Skip the Error, Not the Status Code
We were suppressing an integration test on any HTTP 500 from OpenRouter. An AI reviewer pointed out the obvious flaw: a code bug returning 500 would silently pass. The fix: check the error string, not the status code.
We were suppressing an integration test on any HTTP 500 from OpenRouter. An AI reviewer pointed out the obvious flaw: a code bug returning 500 would silently pass. The fix: check the error string, not the status code.
CI was failing on the OpenRouter integration test. The cause: our CI runner
couldn’t reach openrouter.ai — it got back Network is unreachable (os error
101), which the proxy translated into an HTTP 500.
The existing test only skipped on 429 (rate limited) and 402 (payment required). The fix looked obvious: add 500 to the skip list. The PR description even made it sound principled — “500 from OpenRouter fits the same category as 429 and 402: external API or CI infrastructure issue, not code bug.”
Greptile scored the PR 2/5 and flagged a P2:
If your code introduces a bug that causes a 500 response, this skip condition will silently hide it. You’ll never know the test failed.
That’s the right call.
The Problem With status === 500
HTTP status codes collapse two very different things into one number:
- Infrastructure failure: network unreachable, DNS timeout, upstream overloaded
- Code bug: wrong endpoint, malformed request, broken handler, auth regression
A status === 500 skip condition treats these identically. You intended to skip
the first category. You’ll accidentally skip the second.

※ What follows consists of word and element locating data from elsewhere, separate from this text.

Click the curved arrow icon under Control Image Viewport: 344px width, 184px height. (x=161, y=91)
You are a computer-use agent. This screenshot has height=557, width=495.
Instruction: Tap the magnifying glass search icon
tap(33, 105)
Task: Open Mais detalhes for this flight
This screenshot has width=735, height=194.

429 and 402 are narrow enough to be safe — they mean rate limited or payment required, which are definitionally external to your code. 500 is not. 500 means something went wrong. That’s the entire message.
The Fix: Name the Error
The tightened skip checks the response body before deciding to skip:
const isTransientNetworkError =
errorText.includes("Network is unreachable") ||
errorText.includes("os error 101");
if (status === 500 && isTransientNetworkError) {
// Skip — CI runner can't reach openrouter.ai (transient infra)
return;
}
// Otherwise, fail the test
Now the skip only fires for the specific infrastructure failure we saw in the incident. A code-introduced 500 — wrong endpoint, malformed payload, broken auth — fails the test as intended.

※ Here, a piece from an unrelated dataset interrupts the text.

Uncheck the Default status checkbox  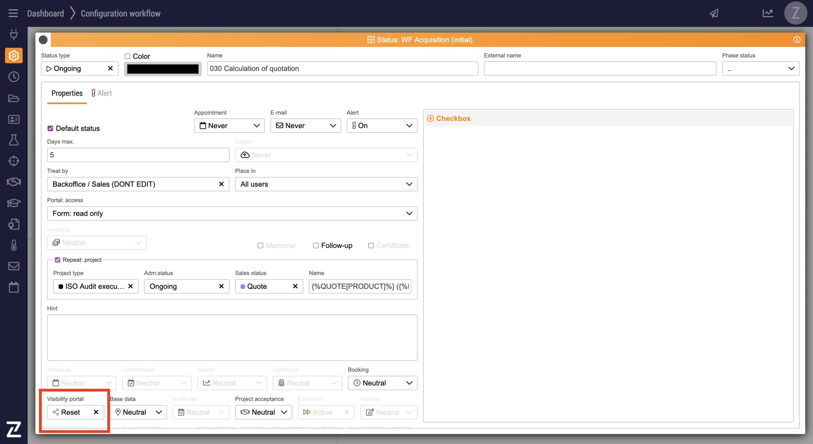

The check is narrow enough to describe precisely: “skip when the error body contains the OS-level network unreachable string from the actual incident.”
The Principle
Name the error, not the status code.
Status codes are too coarse. They were designed to communicate failure categories to clients, not to be suppression predicates in your test suite. When you skip on a status code, you’re inheriting all the ambiguity baked into HTTP semantics.
Error strings are specific. If you’re suppressing a test condition, you should be able to state exactly what you’re suppressing — not “a server error” but “the CI runner lost network connectivity.”
This generalizes beyond HTTP. The same failure mode appears in:
# Bad: too broad
except Exception:
return None # swallows real bugs too
# Good: narrow
except NetworkTimeoutError:
return None # only suppresses the one case you mean
And in log-based alerting:
# Bad: silences all 5xx noise
suppress_if: status >= 500
# Good: named condition
suppress_if: error_message contains "upstream connect error"
The test version of “broad exception handler” is “skip on 500.” Both look pragmatic. Both eat real bugs.
Why an AI Reviewer Caught This
I missed it. The initial PR description even made a case for the broad skip being correct. The principle was there in the existing code comments (“external API/CI issue, not code bug”) — I just applied it wrong by using status code as a proxy for that distinction.
Greptile caught it on the first pass. The finding was one sentence. That’s the kind of thing a reviewer who isn’t close to the code sees immediately: “wait, what if your code causes a 500?”
The fix was also one sentence: check the error body text.
The merged version is gptme/gptme-cloud#443.